The Ancestry of Racial Slavery

Slavery has a long history. The aboriginal Greek philosopher Aristotle posited that some peoples were homunculi, or humanlike but not really people—for instance, if they did not speak Greek. Both the Bible and the Koran sanction slavery. Vikings who raided from Ireland to Russia brought dorsum slaves of all nationalities. During the Middle Ages, traders from the interior of Africa brought slaves along well-established routes to sell them along the Mediterranean coast. Initially, slavers too brought European slaves to the Caribbean. Many of these were orphaned or homeless children captured in the cities of Republic of ireland.

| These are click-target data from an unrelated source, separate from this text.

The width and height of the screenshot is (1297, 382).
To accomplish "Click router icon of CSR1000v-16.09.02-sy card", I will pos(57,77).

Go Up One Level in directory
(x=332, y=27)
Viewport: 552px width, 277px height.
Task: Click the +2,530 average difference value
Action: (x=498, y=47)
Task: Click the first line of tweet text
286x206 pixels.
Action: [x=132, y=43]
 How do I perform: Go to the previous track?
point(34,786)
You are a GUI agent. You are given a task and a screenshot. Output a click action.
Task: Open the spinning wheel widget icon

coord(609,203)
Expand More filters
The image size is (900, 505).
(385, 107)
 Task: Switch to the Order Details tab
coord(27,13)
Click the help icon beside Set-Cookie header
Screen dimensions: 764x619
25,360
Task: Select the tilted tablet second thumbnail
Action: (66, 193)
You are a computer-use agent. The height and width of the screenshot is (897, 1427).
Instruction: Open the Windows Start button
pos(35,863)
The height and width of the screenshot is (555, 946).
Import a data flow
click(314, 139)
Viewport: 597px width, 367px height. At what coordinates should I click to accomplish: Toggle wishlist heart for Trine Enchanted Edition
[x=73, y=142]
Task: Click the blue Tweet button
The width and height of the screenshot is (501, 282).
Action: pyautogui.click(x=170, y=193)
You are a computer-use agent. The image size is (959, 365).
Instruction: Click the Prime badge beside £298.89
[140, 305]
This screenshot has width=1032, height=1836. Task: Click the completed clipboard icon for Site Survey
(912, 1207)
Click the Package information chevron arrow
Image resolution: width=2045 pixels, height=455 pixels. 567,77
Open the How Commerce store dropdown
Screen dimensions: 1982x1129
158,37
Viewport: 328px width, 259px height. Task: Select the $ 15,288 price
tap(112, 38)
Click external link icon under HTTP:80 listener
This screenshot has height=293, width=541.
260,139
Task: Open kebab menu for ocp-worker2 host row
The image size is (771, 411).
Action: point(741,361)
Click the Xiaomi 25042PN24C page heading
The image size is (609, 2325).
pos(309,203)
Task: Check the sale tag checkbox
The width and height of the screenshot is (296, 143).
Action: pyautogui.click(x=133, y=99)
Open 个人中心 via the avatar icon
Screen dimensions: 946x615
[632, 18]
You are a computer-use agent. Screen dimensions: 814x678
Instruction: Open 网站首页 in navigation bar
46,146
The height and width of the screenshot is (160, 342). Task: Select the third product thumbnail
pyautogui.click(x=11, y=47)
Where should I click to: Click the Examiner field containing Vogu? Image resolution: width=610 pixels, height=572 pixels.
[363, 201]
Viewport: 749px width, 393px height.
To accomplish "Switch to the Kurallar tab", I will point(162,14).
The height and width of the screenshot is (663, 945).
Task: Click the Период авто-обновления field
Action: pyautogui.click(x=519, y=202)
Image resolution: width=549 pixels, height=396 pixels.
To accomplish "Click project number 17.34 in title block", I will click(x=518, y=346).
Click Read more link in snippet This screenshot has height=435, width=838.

The question is, when did slavery become based on race? This appears to have adult in the New Globe, with the introduction of gruelingly labor-intensive crops such as sugar and coffee. Unable to fill their growing need from the ranks of prisoners or indentured servants, the European colonists turned to African laborers. The Portuguese, although seeking a trade route to India, likewise prepare upward forts along the West African coast for the purpose of exporting slaves to Europe. Historians believe that by the year 1500, ten percent of the population of Lisbon and Seville consisted of black slaves. Considering of the influence of the Catholic Church, which frowned on the enslavement of Christians, European slave traders expanded their achieve down the coast of Africa.

When Europeans settled Brazil, the Caribbean, and N America, they thus established a system of racially based slavery. Here, the demand for a massive labor force was greater than in western Europe. The state was ripe for growing carbohydrate, coffee, rice, and ultimately cotton. To fulfill the ever-growing demand for these crops, large plantations were created. The success of these plantations depended upon the availability of a permanent, plentiful, identifiable, and skilled labor supply. As Africans were already familiar with animal husbandry as well equally farming, had an identifying peel colour, and could be readily supplied by the existing African slave trade, they proved the reply to this need. This process set the stage for the expansion of New Earth slavery into North America.